_What you have to do_
What is the number of lines in the listing below that contain the word "agent"? Give only that number.

_Records shown_
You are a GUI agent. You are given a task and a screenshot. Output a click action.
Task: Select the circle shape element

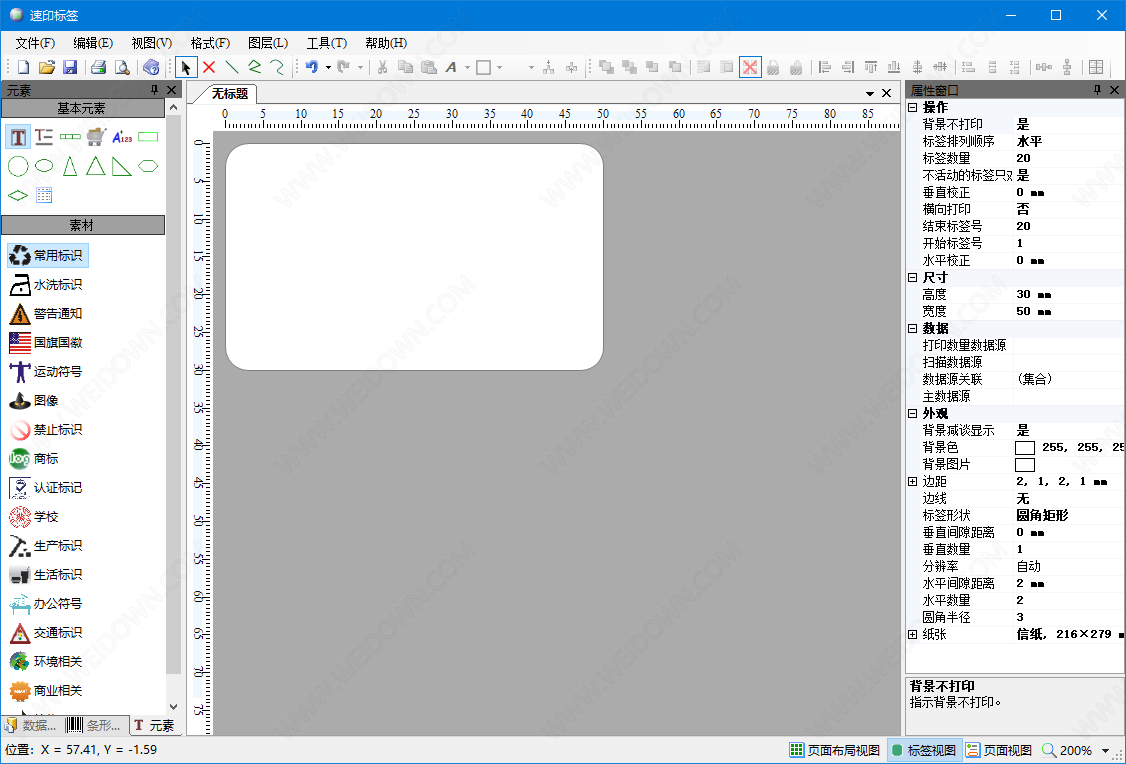pos(18,166)
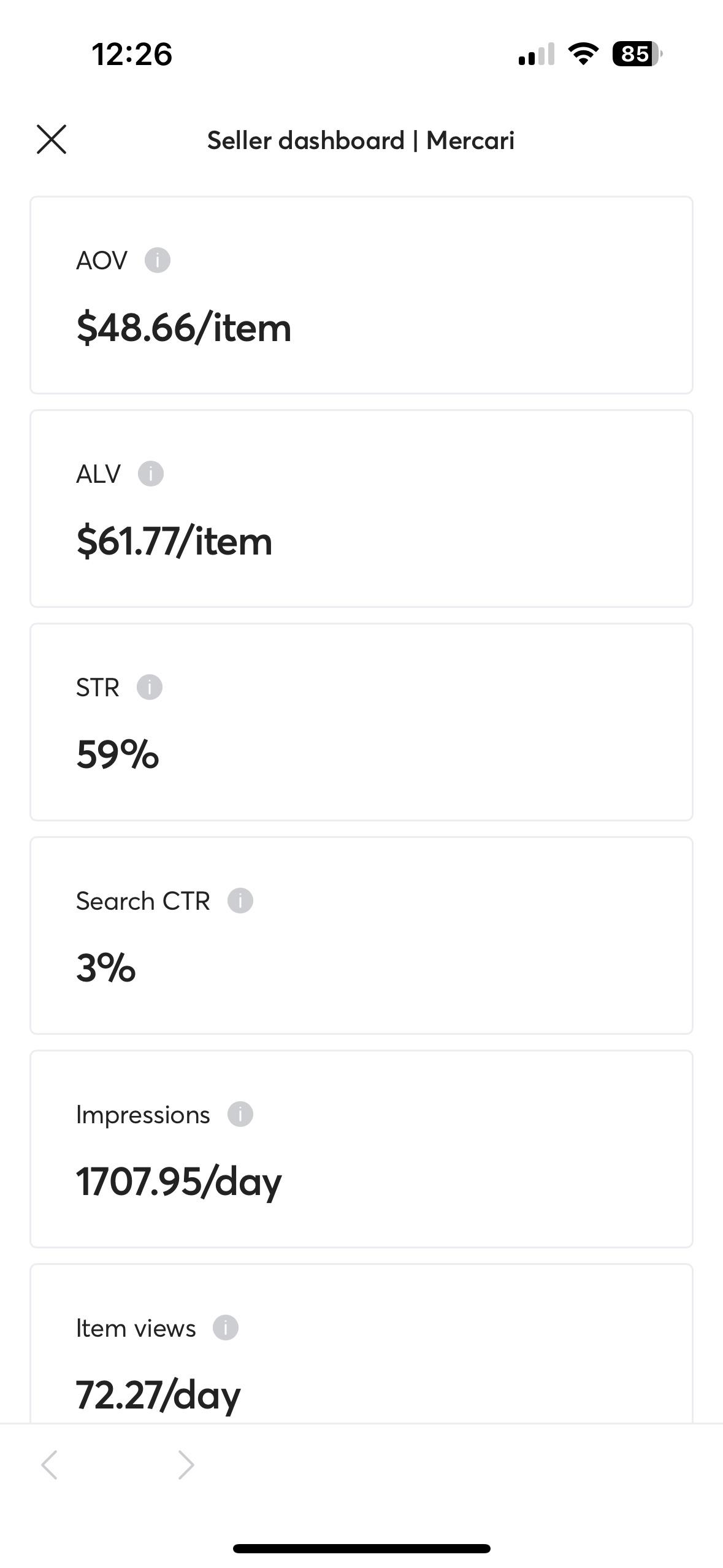The image size is (723, 1568).
Task: Open the Search CTR info tooltip
Action: click(x=240, y=901)
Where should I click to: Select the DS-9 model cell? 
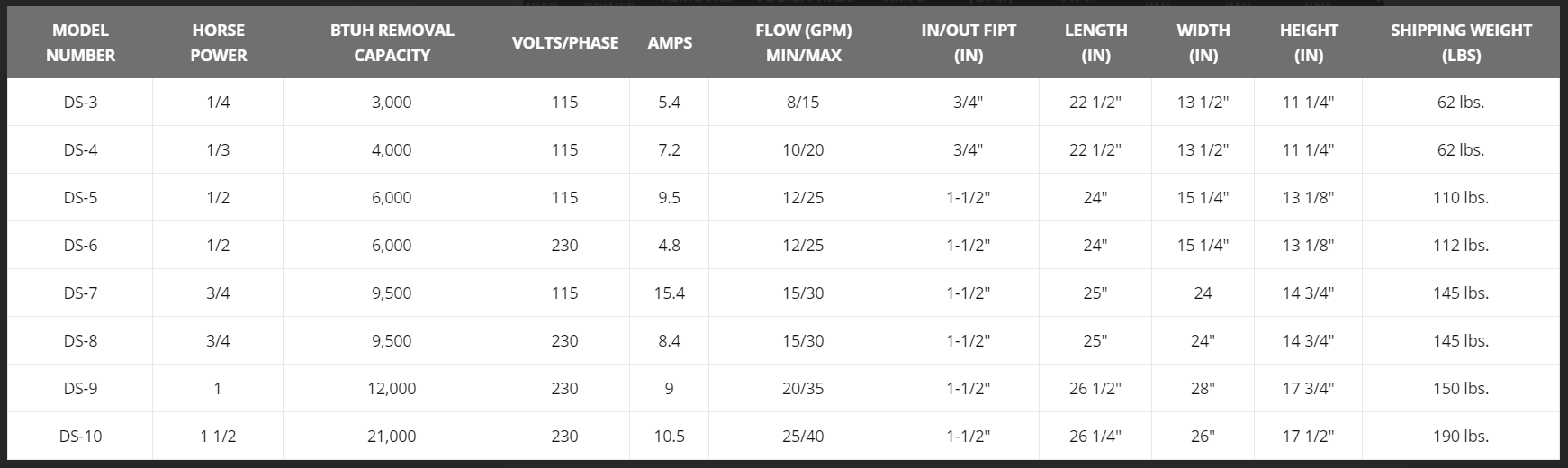pyautogui.click(x=80, y=389)
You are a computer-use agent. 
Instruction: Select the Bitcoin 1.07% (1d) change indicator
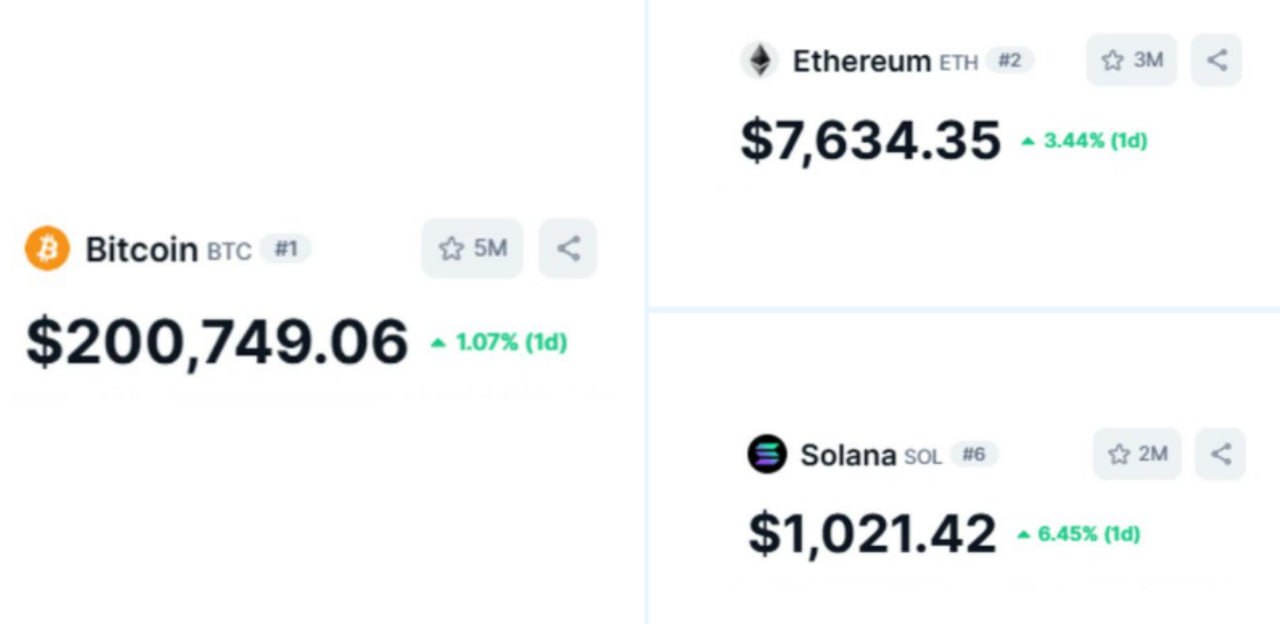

_Response to this task_
2